Seus grandes olhos castanhos me olham profundamente e por um segundo eu sinto a muralha que ela colocou entre sua intimidade e eu desabar.
-Ás vezes. Mas não quero falar sobre isso. - Pronto. Muralha erguida novamente. - Porque você não foi?
Me perco pensando nela sozinha e me pergunto se ela se sente como eu.
Divago tão longe que ela me chama de volta para a realidade.
- Petrus? Você me ouviu?
- Desculpa Ane, o que você disse?
- Porque você não foi?
- Foi aonde?
- Tem conhaque nesse chocolate? Tô perguntando porque você não foi encontrar sua cliente.
- Porque eu queria ficar com você - quando vi, já era tarde demais. Nem sei porque isso escapou de mim assim. Tentei consertar. - Sabe, ficar aqui e te conhecer mais, por causa do nosso plano.
- Desculpe por esse incomodo - sua voz adquire um tom de descaso - Vou te pagar pelas horas que você perdeu comigo.
O que eu disse sobre ela ser uma vaca ás vezes?
Não se tratava de me pagar, nem de reembolsar nada. Eu só queria ficar ali.
Ser normal por um dia. Eu não precisava da merda do dinheiro dela. Eu só precisava me sentir um pouco assim. Me sentir eu ao menos uma vez na vida.
O problema? Até hoje, ela foi a única que me fez sentir assim.
-Não quero que você me pague. Quero que seu plano dê certo Ane, só isso.
Se ele der certo, aceito o meu pagamento. Senão, valeu a amizade.
- Você tá de brincadeira, não é?
- Não, não estou Ane.
- É seu trabalho Petrus!

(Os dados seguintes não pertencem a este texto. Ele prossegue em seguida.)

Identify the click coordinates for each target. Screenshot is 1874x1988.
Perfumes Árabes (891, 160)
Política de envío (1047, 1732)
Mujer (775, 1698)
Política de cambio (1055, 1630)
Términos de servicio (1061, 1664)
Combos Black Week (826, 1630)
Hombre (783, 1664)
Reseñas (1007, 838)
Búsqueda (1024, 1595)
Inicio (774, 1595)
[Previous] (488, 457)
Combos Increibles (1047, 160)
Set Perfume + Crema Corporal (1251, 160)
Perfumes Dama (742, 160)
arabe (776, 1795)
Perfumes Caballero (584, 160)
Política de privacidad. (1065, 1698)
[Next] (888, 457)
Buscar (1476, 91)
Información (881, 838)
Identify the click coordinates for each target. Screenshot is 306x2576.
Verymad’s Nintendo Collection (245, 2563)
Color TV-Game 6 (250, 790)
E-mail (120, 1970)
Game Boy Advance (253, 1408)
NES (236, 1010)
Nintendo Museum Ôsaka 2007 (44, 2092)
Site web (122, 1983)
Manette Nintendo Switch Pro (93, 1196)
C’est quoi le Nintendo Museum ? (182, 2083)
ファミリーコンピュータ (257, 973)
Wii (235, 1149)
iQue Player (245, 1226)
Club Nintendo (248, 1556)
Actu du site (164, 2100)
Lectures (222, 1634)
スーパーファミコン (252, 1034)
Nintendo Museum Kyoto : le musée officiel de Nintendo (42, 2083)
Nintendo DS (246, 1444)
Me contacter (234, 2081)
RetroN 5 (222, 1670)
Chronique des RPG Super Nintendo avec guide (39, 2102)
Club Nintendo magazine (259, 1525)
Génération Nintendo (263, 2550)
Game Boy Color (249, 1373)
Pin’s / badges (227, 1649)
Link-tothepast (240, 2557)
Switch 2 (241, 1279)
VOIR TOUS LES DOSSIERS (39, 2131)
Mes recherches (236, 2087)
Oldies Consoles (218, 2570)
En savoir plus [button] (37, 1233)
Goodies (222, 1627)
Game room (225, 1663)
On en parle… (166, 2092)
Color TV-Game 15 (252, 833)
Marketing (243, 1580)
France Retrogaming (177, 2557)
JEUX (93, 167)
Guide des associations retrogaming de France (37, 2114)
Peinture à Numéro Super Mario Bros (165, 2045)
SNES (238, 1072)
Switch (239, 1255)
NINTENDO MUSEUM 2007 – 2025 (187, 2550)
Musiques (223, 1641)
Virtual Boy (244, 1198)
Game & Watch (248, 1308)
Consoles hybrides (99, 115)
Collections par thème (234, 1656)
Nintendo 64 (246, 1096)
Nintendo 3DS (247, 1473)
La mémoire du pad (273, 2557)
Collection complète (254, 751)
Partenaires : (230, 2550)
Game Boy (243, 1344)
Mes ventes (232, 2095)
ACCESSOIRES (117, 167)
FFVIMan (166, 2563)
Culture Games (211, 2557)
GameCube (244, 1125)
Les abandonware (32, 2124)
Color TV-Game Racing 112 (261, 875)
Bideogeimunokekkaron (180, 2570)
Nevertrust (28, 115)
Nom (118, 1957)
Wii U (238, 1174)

Não viaja... -ela bufa e se levanta, ofendida.
- Eu sei que é. Mas parece que quando é você que me oferece dinheiro pela minha companhia, eu me torno uma mercadoria. Eu sei que é isso que eu sou... mas não sei, não gosto quando isso vem de você. Eu te conheço há dois dias, mas sinto que também faz mal para você. Ter que pagar alguém para estar aqui. Então, que fique claro: não estou aqui pelo dinheiro tá? Estou aqui porque gosto de estar, porque sinto que podemos ser amigos. Agora senta essa bunda ai e vamos voltar do ponto onde paramos nossa conversa. A gente tem pouco tempo para se conhecer.